Amtsvorgänger bleiben Jubiläum fern
Schröder muss die SPD noch überzeugen

Die sozialdemokratischen Regierungschefs Europas erwarten nach den Worten von Bundeskanzler Gerhard Schröder durchgreifende Reformen in Deutschland. Die Agenda 2010 sei „auf Zustimmung bei den Kollegen“ gestoßen, sagte der SPD-Chef gestern bei einem Treffen von neun Regierungschefs anlässlich des 140. Geburtstags seiner Partei in Berlin.

gof BERLIN. Unter anderem waren der britische Premierminister Tony Blair, Schwedens Ministerpräsident Göran Persson und die Regierungschefs aus Polen, Leszek Miller, Tschechien, Vladimir Spidla, und Rumänien, Adrian Nastase, ins Willy-Brandt-Haus gekommen.

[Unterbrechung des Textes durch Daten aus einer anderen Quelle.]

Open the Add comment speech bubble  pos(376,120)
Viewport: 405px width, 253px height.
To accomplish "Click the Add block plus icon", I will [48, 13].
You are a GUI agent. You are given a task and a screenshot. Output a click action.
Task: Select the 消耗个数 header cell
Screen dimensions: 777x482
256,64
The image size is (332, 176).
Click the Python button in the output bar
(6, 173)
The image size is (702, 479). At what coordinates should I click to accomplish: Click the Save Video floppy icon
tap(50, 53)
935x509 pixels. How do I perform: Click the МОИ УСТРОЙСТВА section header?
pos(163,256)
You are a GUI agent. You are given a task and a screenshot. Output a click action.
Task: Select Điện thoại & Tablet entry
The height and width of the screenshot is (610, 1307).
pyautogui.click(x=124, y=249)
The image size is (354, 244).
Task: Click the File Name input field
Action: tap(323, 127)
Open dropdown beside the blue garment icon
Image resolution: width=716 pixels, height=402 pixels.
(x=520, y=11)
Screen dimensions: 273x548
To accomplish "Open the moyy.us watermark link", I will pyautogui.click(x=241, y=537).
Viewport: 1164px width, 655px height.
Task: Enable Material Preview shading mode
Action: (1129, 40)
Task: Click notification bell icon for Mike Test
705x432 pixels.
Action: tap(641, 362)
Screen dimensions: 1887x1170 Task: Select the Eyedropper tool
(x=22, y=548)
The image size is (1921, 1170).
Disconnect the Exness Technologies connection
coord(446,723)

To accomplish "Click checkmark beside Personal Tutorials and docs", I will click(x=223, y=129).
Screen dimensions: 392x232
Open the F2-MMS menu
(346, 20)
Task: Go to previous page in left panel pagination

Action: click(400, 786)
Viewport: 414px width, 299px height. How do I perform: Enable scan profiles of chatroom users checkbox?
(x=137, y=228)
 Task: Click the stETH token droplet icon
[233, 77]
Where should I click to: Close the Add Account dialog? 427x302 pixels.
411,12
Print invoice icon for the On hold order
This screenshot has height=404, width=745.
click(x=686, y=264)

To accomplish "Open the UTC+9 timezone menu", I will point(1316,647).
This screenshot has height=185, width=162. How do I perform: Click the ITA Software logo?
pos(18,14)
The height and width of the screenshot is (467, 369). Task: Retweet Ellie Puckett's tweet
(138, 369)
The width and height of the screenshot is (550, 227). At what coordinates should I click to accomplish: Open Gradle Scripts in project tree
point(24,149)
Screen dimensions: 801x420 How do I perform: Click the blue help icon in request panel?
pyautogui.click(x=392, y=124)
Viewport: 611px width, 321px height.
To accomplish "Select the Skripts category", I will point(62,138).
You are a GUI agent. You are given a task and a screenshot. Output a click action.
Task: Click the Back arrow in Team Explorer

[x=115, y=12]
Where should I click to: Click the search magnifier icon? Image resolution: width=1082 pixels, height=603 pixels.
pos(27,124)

Die Amtskollegen hätten deutlich gemacht, dass sie diese Reformagenda von Deutschland erwarteten, weil es die größte Volkswirtschaft in Europa sei. „Was wir tun oder nicht tun, hat Auswirkungen auf ganz Europa“, sagte Schröder.

Der Feierstunde im Tempodrom am heutigen Freitag wird neben dem amtierenden SPD-Chef Gerhard Schröder nur noch einer seiner Amtsvorgänger beiwohnen: Hans- Jochen Vogel. Die anderen drei früheren SPD-Vorsitzenden Björn Engholm, Oskar Lafontaine und Rudolf Scharping fehlen aus unterschiedlichen Gründen: Engholm habe der Politik den Rücken gekehrt und sehe deshalb keine Veranlassung, nach Berlin zu kommen, heißt es. Scharping bleibe der Veranstaltung aus privaten Gründe fern. Und Lafontaine wurde von der SPD-Spitze schlicht nicht eingeladen. Der Bundesgeschäftsführer der SPD, Franz- Josef Lersch-Mense, meinte nur, man habe „keine Indizien dafür“, dass Lafontaine teilnehmen wolle. Sollte er jedoch erscheinen, müsse er nicht mit einem Rauswurf rechnen. „Wir haben noch nie jemanden bei unseren Veranstaltungen ausgeschlossen, es sei denn, er hätte uns nachhaltig gestört“, meint der Bundesgeschäftsführer. Das aber sei im Fall Lafontaine „wohl ausgeschlossen“. Trotz des aktuellen Streits mit der SPD werden dagegen DGB-Chef Michael Sommer, Verdi-Chef Frank Bsirske und andere Gewerkschaftsvorsitzende erwartet.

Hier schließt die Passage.